### BRIEF A
From the Lönnebo biography, list every church post it says he held, with the place given for each.
### BRIEF B
Reproduce the Lönnebo biography word for word from "Lönnebo also wrote" up to and including "at Linköping University.".

++++ EXCERPT

Swedish clergyman (1930–2023)

Karl Martin Lönnebo (27 February 1930 – 26 April 2023) was a Swedish clergyman who served as Bishop of the diocese of Linköping from 1980 to 1994.

Lönnebo was born in Storkågeträsk in present-day Skellefteå Municipality. He studied theology at Johannelund theological seminary and was ordained within the Swedish Evangelical Mission (Evangeliska Fosterlands-Stitelsen, EFS) in 1954. In 1964 he received a D.Th. degree on his doctoral dissertation Albert Schweitzers etisk-religiösa ideal. He worked as a pastor and chaplain in Uppsala for a number of years, and was appointed Provost (domprost) of Härnösand in 1977. In 1980 he was elected Bishop of Linköping, where he remained until his retirement.

Lönnebo also wrote a number of books on religious life, many of them inspired by the spiritual traditions of northern Sweden, as well as by Eastern Christianity.

In 1993 he was awarded an honorary doctorate (PhD) at Linköping University.

In 1995, Lönnebo created the Wreath of Christ, a set of non-denominational prayer beads with 18 pearls to be used for meditation and devotional practices.

Lönnebo married Britt-Louise Ollikainen in 1958. They had three children.

Lönnebo died in Linköping on 26 April 2023, at the age of 93.

++++++++
++++ INFORMATION SHOWN

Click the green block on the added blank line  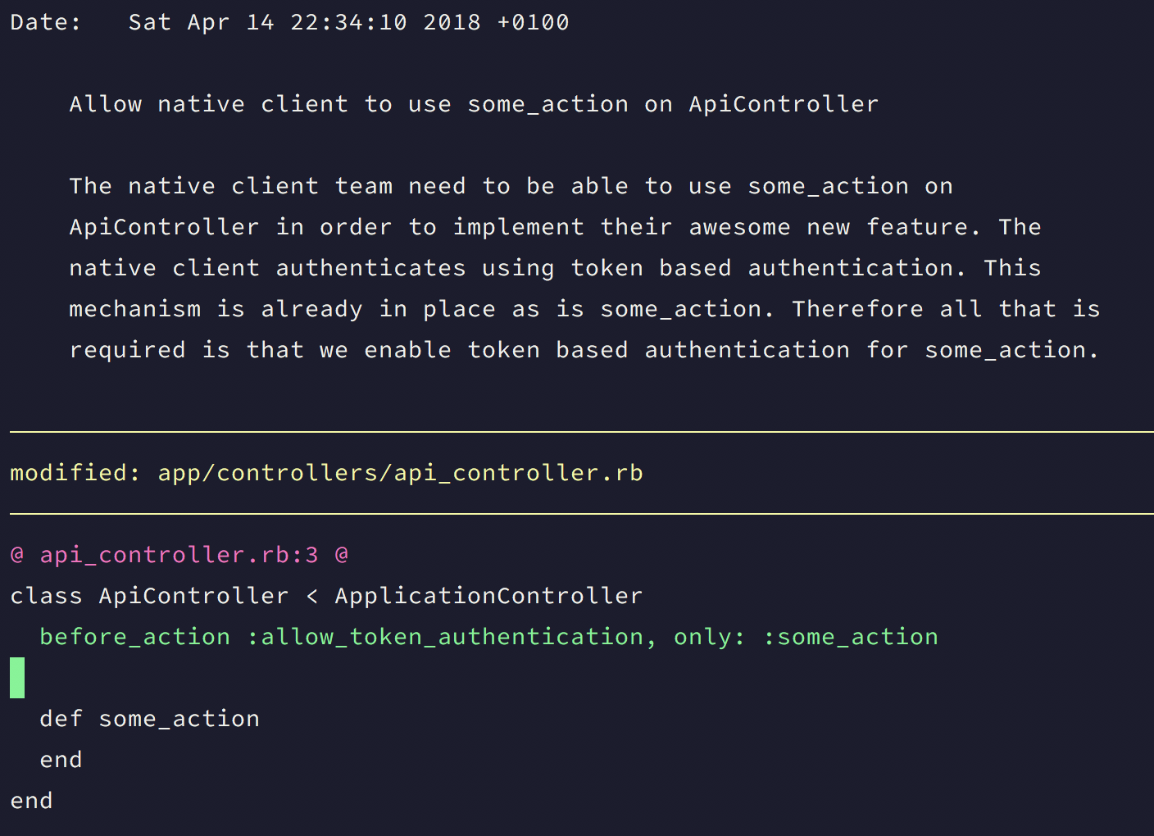click(17, 678)
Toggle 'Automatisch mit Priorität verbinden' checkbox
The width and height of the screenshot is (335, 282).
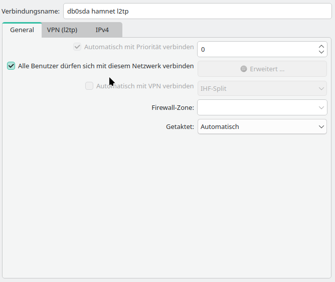click(77, 47)
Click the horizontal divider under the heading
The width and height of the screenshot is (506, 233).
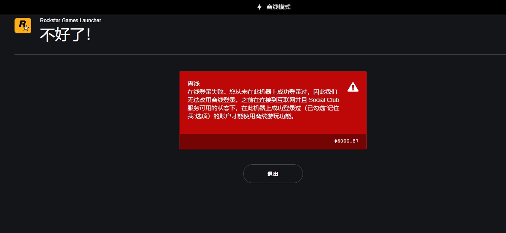coord(260,55)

++++++++

### REPLY A
- Pastor in Uppsala
- Chaplain in Uppsala
- Provost (domprost) of Härnösand
- Bishop of Linköping

### REPLY B
Lönnebo also wrote a number of books on religious life, many of them inspired by the spiritual traditions of northern Sweden, as well as by Eastern Christianity.

In 1993 he was awarded an honorary doctorate (PhD) at Linköping University.